I must said that I never been in Croatia, but I have been in Slovenia, the neighbouring country and doing fieldwork with biologists who work for large carnivores conservation. As I could not agree with the paper conclusions, I decided to ask my slovenian conservation biologists about it. This is the answer I had:
“In my opinion is not very realistic, because they did calculations based on the assumption, that there will be no income from hunting after they join EU. This is of course untrue, as they are still selling trophy hunting, like they did before (and as is done also in Slovenia, even though we are in EU for many years).
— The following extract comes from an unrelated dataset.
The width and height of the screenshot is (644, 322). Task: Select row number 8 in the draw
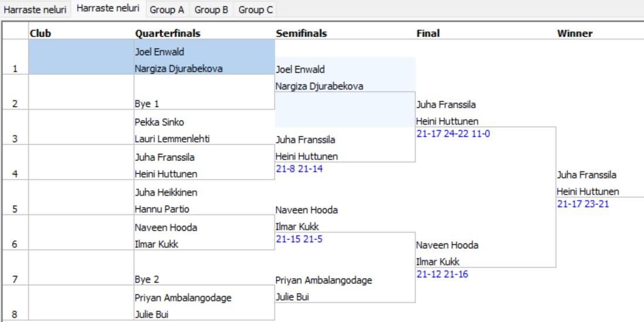14,314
Actually bear hunting increased a lot in Croatia – last year for 75% and for this year the plan is even higher. But probably the biggest problem there is that there is practically no regulation what kind of bear can be shot, so large proportion of bears killed are large males (because they make bigger trophy and therefore more money from hunting guests).
This is in contrast with Slovenia, where 90% of the bears have to be <150 kg (however Slovenia is shooting higher proportion of the population – about 20% per year). There are several studies indicating that shooting large males has stronger effects on the population, because killing of big male increases infanticide.”
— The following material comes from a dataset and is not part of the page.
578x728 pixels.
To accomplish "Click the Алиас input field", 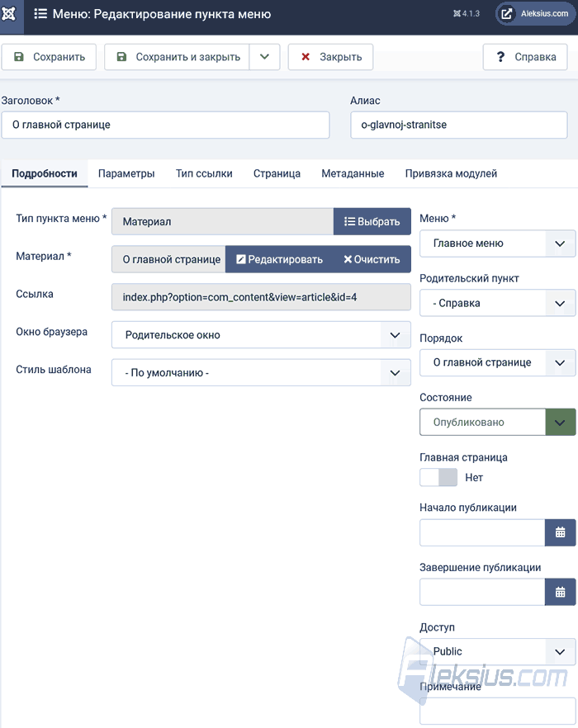I will (x=459, y=125).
The paper argues that people in Slovenia do have a bad perception towards bears because they are protected by law which it is not only false but it is actually an argument against bear shooting as a highest percentage of the bear population is been shot every year in Slovenia and it seems that it is not helping to improve bear perception.
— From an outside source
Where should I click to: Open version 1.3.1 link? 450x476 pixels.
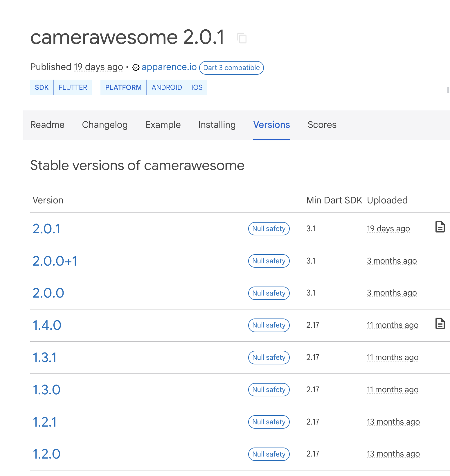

Kaczensky et al. (2000) studied bear percepction in Slovenia and found out that only 6% of hunters and locals hold negative attitudes towards bears. However, this group seems to express their attitude louder and more frequently than the majority of people that hold a positive attitude. Furthermore, a small group of people with a negative attitude and having the skill and tools to remove a controversial species may well be able to stop recovery, as has been the case with wolves in Michigan (Hook and Robinson, 1982).
Because large carnivores play a role in maintening biodiversity, stability and integrity of a variety of ecosystems, conserving these species in their interacting context is a challenge at worldwide scale. Such a role in ecosystem functionning should be taken in account in management plans.
Hunting larges carnivores reduces numbers that are low per se, plus can induce behavioral responses, such as alteration of habitat use and disruption of social systems, with potential demographic consequences (e.g hunting can promote infanticide in large carnivores like bears (Swenson et. al. 1997). Such negative effects can occur and can have additive effects, destabilizing populations dynamics even when the overall harvest is not demographically regarded as excessively high, i.e. when it is still considered sustanaible. Indeed, large carnivores are mere than numbers.
Otherwise, in some areas in Croatia where bears are managed as game species, bears are attracted to bait stations often fed with anthropogenic-related food . This may create food-or human -habituated bears ; thus the action plan for the conservation of bears in Europe asked to abandon artificial feeding.
Furthermore, hunting bears can maybe improve the perception from local hunters but there is other part of the population who largely desaproves it and there are ethical and moral reasons against trophy hunting.